Another aspect of PROMs which is burdensome for the patient is the large variety of questionnaires being used in practice to measure the same latent trait. These questionnaires are time consuming for the patient to complete and this could explain the high attrition rate. There is an evolving area of PROMs research which aims to reduce the admin burden using computer adaptive testing. The United States National Institute of Health has developed a platform called Patient-Reported Outcomes Measurement Information System (PROMIS) to create a universal PROMs language based on item response theory6. Item Response Theory (IRT) is a mathematical algorithm that quantifies the relationship between a person’s response to a question and their individual position on the continuum of what is being measured. PROMIS can be administered through a computer adaptive test using this algorithm to ensure patients are asked the minimal yet most relevant questions. When applied to the National PROMs programme these methods have been shown to reduce the number of questions needed to achieve the same precision rate. This improves the efficiency and may improve patient compliance. However, there is no doubt that there will be a large technology cost with the implementation of this system. Another interesting area of research is the use of app-based ecological momentary assessment (EMA). EMA repeatedly samples PROMs in real time and in real world settings in an attempt to minimise retrospective recall bias. A combination of shorter questionnaires using smart phone driven EMA could represent the future of PROMs collection. 

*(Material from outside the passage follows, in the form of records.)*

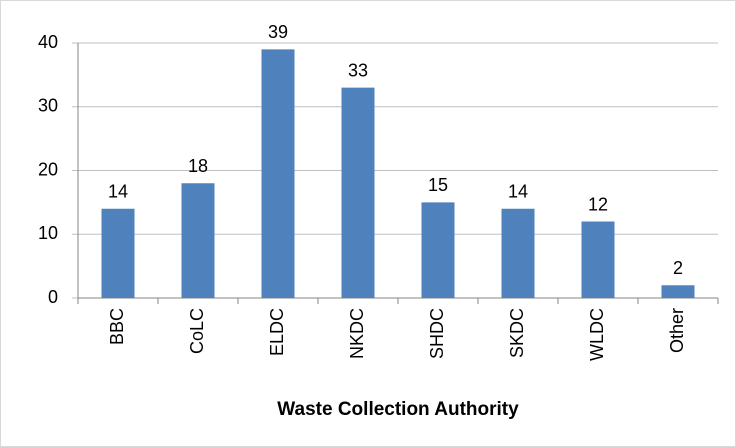 The width and height of the screenshot is (736, 447). Describe the element at coordinates (597, 334) in the screenshot. I see `x-tick-label: WLDC` at that location.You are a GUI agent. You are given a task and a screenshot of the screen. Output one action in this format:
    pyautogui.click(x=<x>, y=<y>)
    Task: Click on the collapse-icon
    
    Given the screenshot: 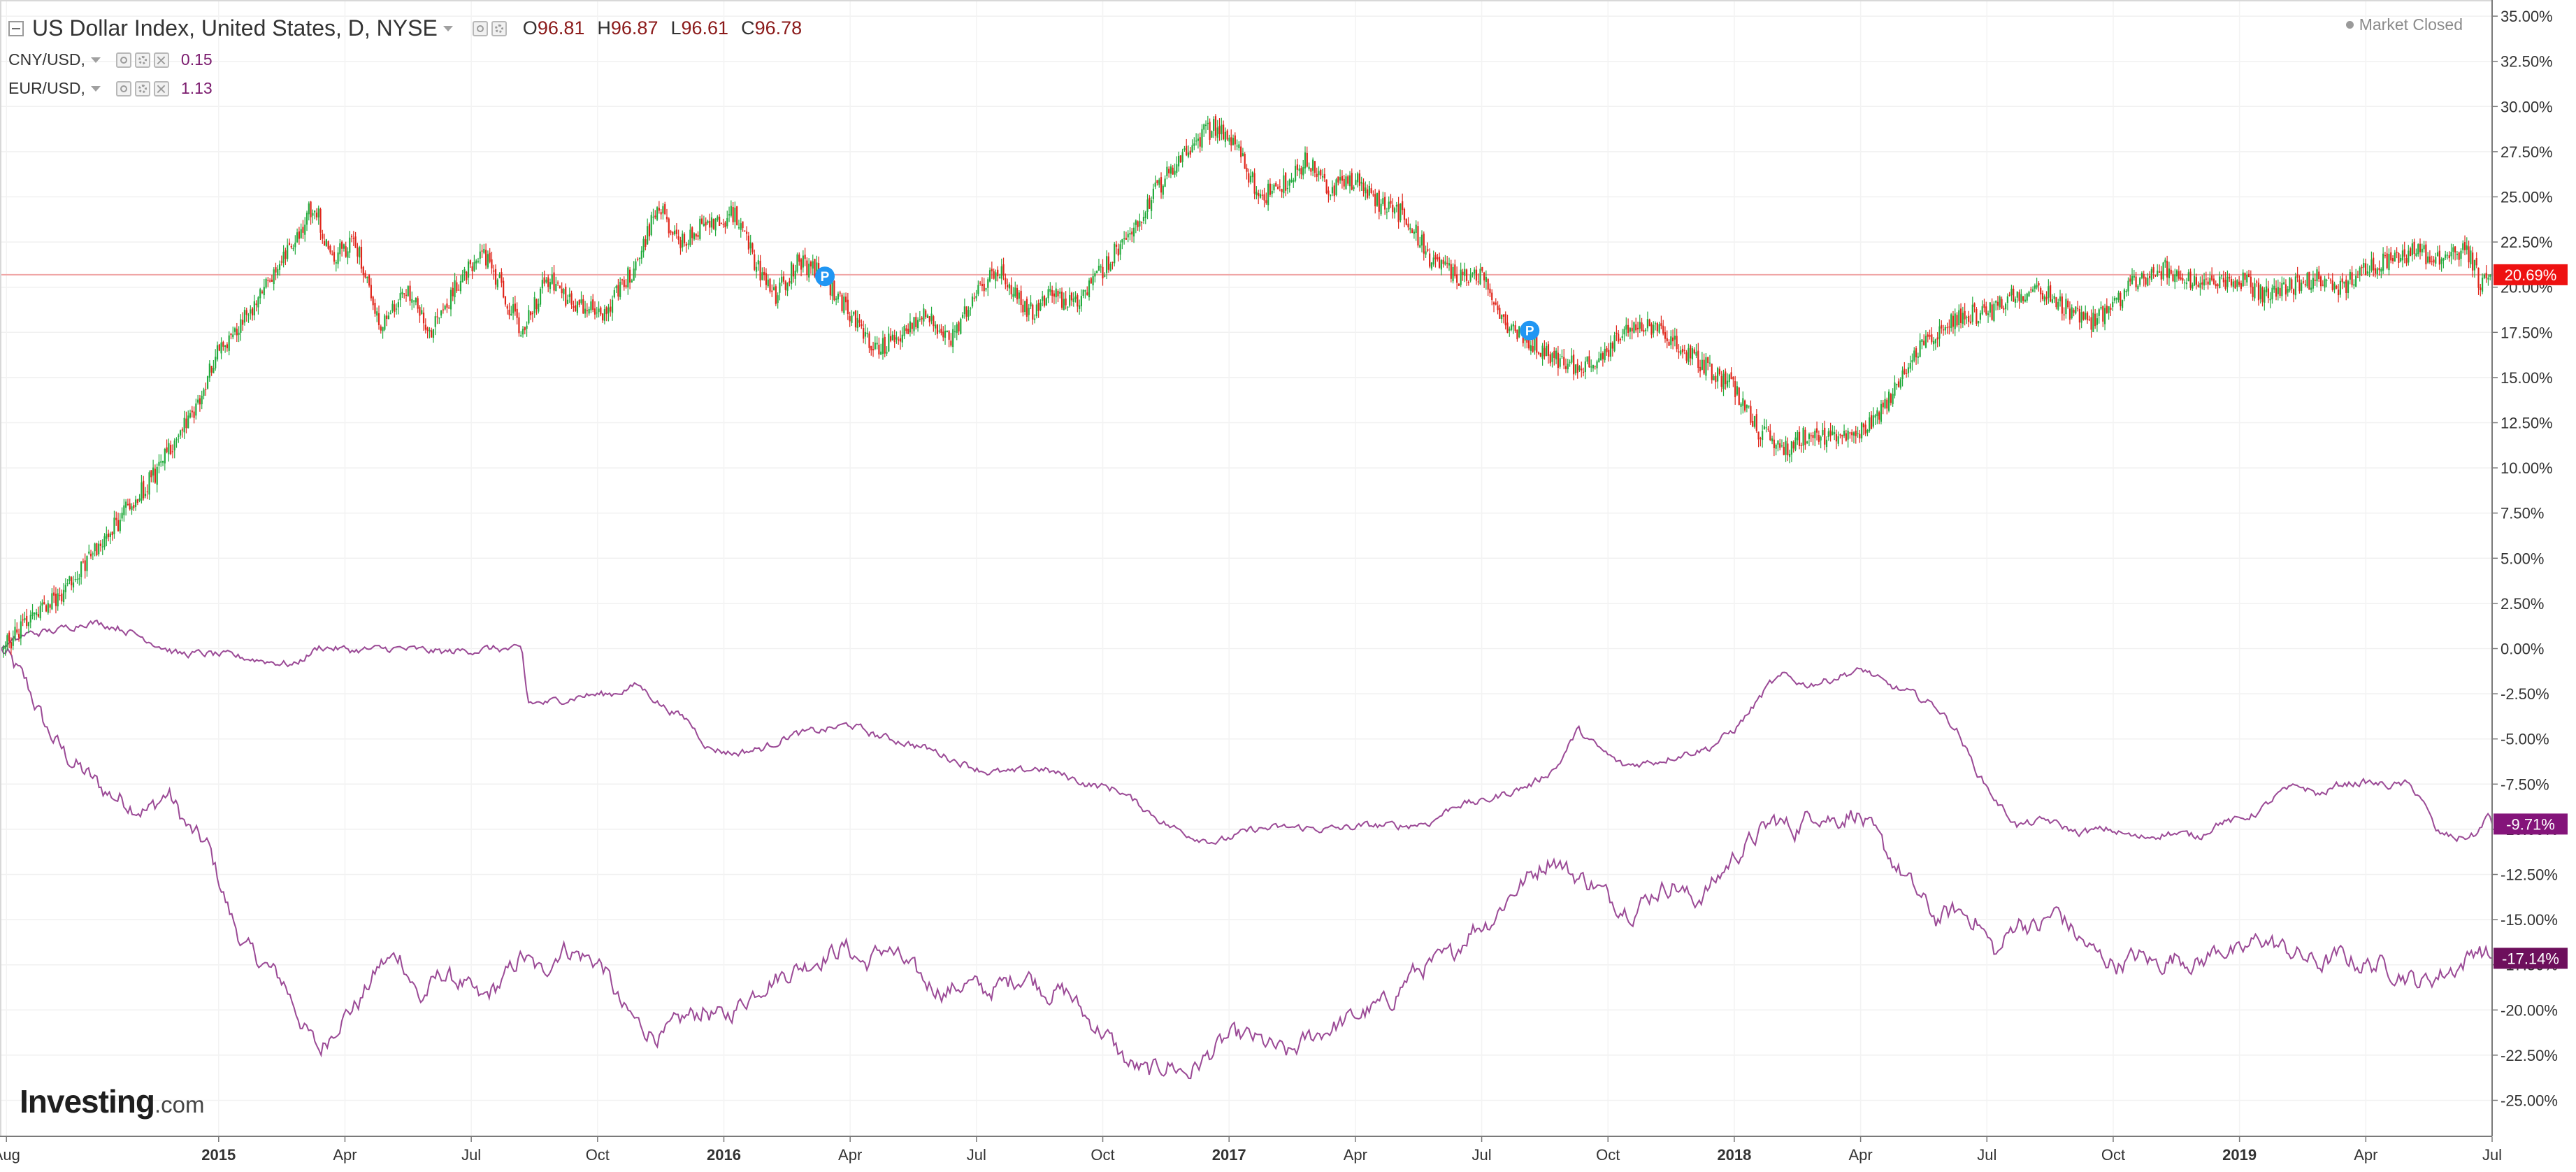 What is the action you would take?
    pyautogui.click(x=16, y=28)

The PROMs landscape is likely to change over the next ten years as we see more political investment. As a specialty in the UK we are performing well in the reporting of some PROMs. We have established registries that are collecting useable data. However, we are by no means a perfect system. We have identified ways to incorporate formatting that reduces staff resources. We should also be using PROMs that are supported through psychometric analyses and the creation of core outcome sets will help to define what we should be collecting. As a specialty we are well placed to share our experiences and we welcome the renewed interest in such an important area of patient safety. 

  1. Patient Reported Outcome Measures (PROMs) – NHS Digital. Available at: Accessed January 20, 2022.

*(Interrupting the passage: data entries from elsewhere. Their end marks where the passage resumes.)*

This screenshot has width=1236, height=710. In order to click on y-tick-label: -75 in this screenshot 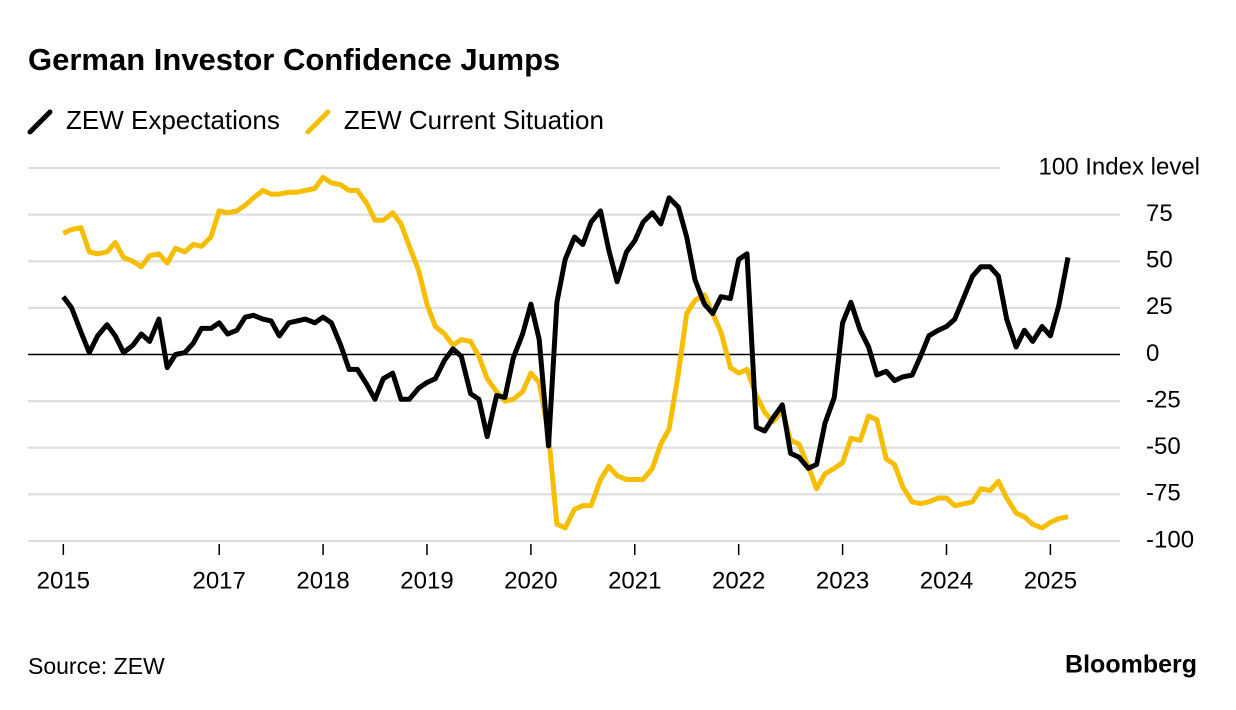, I will do `click(1164, 494)`.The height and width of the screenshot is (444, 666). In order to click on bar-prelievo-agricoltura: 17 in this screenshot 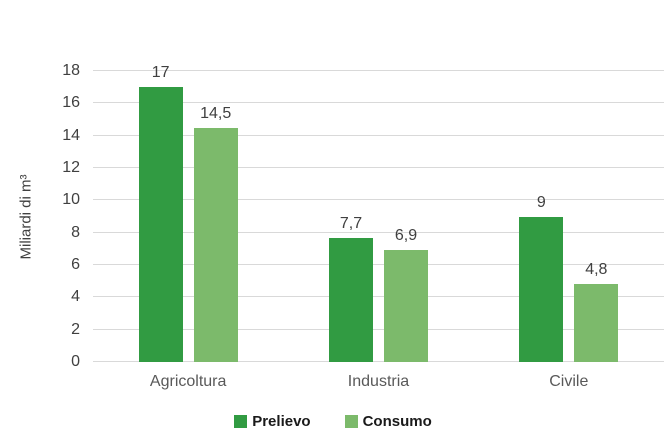, I will do `click(160, 214)`.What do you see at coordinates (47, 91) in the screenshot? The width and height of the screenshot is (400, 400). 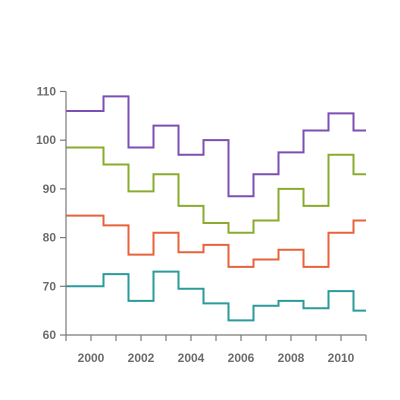 I see `y-tick-label-110: 110` at bounding box center [47, 91].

  2. Mason L, Wood E, Halliwell P. British Orthopaedic Foot and Ankle Registry – Where are we now and where are we going? Journal of Trauma & Orthopaedics. 2021;9(4):26-28. Available at: Accessed January 20, 2022 
  3. Cumberlege (2020). First Do No Harm – The report of the Independent Medicines and Medical Devices Safety Review. Available at: Accessed January 20, 2022.
  4. COnsensus-based Standards for the selection of health Measurement Instrument (COSMIN). Available at:  Accessed January 20, 2022. 
  5. International Consortium for Health Outcomes Measurement (ICHOM). Available at: Accessed January 20, 2022.
  6. PROMIS Health Organisation. Introduction to PROMIS. Available at: Accessed January 20, 2022.